Merriam-Webster's Collegiate Dictionary defines surveying as "a branch of applied mathematics that teaches the art of determining the area of any portion of the earth's surface, the lengths and directions of the bounding lines, and the contour of the surface and of accurately delineating the whole on paper".

The Colorado Revised Statues defines Professional land surveying as "the application of special knowledge of principles of mathematics, methods of measurement, and law for the determination and preservation of land boundaries . . . including restoration and rehabilitation of corners and boundaries in the united states (sic) public land survey system; obtaining and evaluating boundary evidence; determination of the areas and elevations of land parcels; measuring and platting underground mine workings; preparation of the boundary control portions of geographic and land information systems; establishment, restoration, and rehabilitation of land survey monuments and survey reports; surveying monuments and platting of easements and rights-of-ways; and geodetic surveying."

What a Surveyor Does:

Bureau of Land Management surveyor's recording distance between monument (iron post) and tree.

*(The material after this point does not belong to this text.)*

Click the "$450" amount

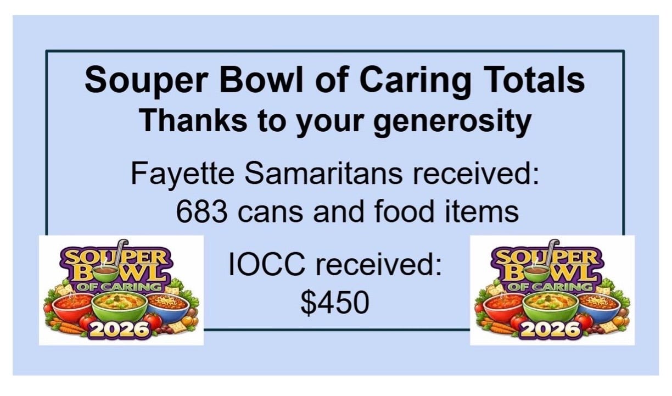334,303
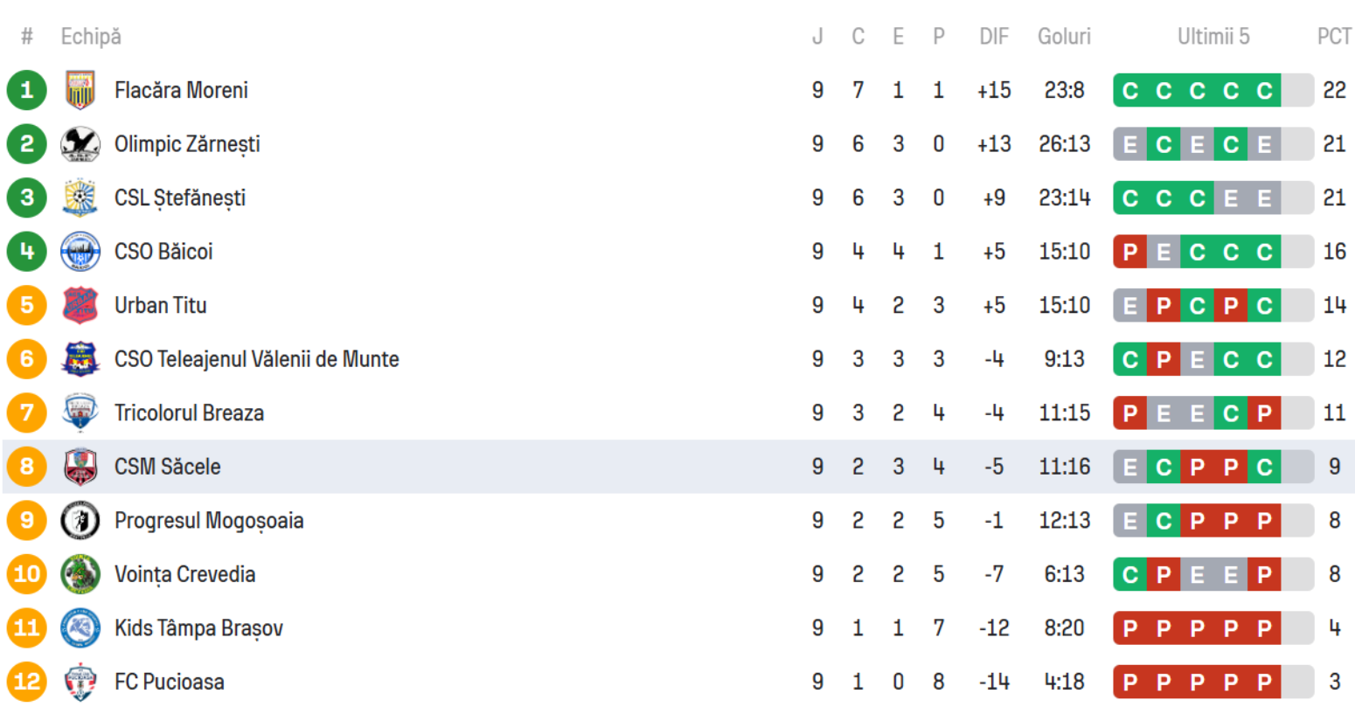Sort standings by the DIF header
Viewport: 1355px width, 721px height.
[993, 37]
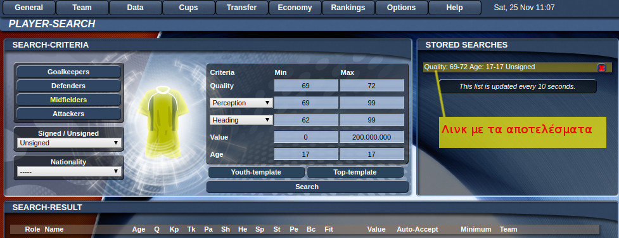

A surveyor travels to the property and analyzes it with respect to it's surroundings. Most of the time, he will use equipment to measure the distances of various objects on the property, research the county courthouse for legal descriptions and recorded drawings of the property, interprets the data, and draws a sketch of the property on a sheet of paper. While geometry and trigonometry are important knowledge for a surveyor, he also must be fluent in the local laws and court rulings concerning property transactions and rights.

The survey that the surveyor produces, while highly accurate, is considered as an approximation of the property's boundary and it's topography in the court system. A surveyor does not grant land, only the courts can grant land to an individual, but the surveyor's knowledge of the property is used by the courts in determining the property's boundary.

The Art of Surveying:

A survey of his farm by George Washington.

According to Wilhelm Schmidt in an article printed in Professional Surveying Magazine, surveying is an art because it is a process of making something while using instruments. The surveyor's instruments are his mathematical knowledge of geometry and trigonometry along with the electronic measuring devices, chains, and compasses to produce a survey of the property. A surveyor learns the mathematical principles under the sterilized, textbook world of a university and then apply his knowledge to the real world where nothing corresponds to the standard "rules" learned in school.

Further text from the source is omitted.